INPUT FOR THIS TASK ->
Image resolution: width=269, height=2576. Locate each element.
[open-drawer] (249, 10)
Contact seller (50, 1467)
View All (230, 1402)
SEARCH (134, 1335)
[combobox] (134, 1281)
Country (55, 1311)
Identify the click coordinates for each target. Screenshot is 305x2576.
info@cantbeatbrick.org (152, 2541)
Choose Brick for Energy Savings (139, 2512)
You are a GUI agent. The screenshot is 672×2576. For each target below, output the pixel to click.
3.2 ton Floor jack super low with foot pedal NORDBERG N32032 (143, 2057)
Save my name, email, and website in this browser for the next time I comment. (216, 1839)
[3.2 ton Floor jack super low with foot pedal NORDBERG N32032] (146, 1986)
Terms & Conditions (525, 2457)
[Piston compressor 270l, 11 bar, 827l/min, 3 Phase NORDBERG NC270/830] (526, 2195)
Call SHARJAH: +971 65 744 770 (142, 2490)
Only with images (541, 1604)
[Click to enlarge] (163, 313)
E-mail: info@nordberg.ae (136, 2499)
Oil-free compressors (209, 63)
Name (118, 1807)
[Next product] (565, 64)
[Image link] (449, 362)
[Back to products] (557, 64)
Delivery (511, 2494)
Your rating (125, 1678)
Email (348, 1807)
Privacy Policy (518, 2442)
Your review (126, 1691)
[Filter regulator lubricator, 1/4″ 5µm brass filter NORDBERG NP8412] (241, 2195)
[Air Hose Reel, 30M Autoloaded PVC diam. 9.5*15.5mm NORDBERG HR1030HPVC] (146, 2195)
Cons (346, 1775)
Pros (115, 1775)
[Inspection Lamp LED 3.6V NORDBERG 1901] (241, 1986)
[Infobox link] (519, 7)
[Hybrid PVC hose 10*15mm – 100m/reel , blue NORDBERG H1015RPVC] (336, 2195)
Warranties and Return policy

WORK TO COMPLETE -> For this exercise, please output exactly the lines above starting at the line with "[Next product] (565, 64)" and ending at the line with "[Infobox link] (519, 7)", ends included.

OUTPUT FOR THIS TASK ->
[Next product] (565, 64)
[Image link] (449, 362)
[Back to products] (557, 64)
Delivery (511, 2494)
Your rating (125, 1678)
Email (348, 1807)
Privacy Policy (518, 2442)
Your review (126, 1691)
[Filter regulator lubricator, 1/4″ 5µm brass filter NORDBERG NP8412] (241, 2195)
[Air Hose Reel, 30M Autoloaded PVC diam. 9.5*15.5mm NORDBERG HR1030HPVC] (146, 2195)
Cons (346, 1775)
Pros (115, 1775)
[Inspection Lamp LED 3.6V NORDBERG 1901] (241, 1986)
[Infobox link] (519, 7)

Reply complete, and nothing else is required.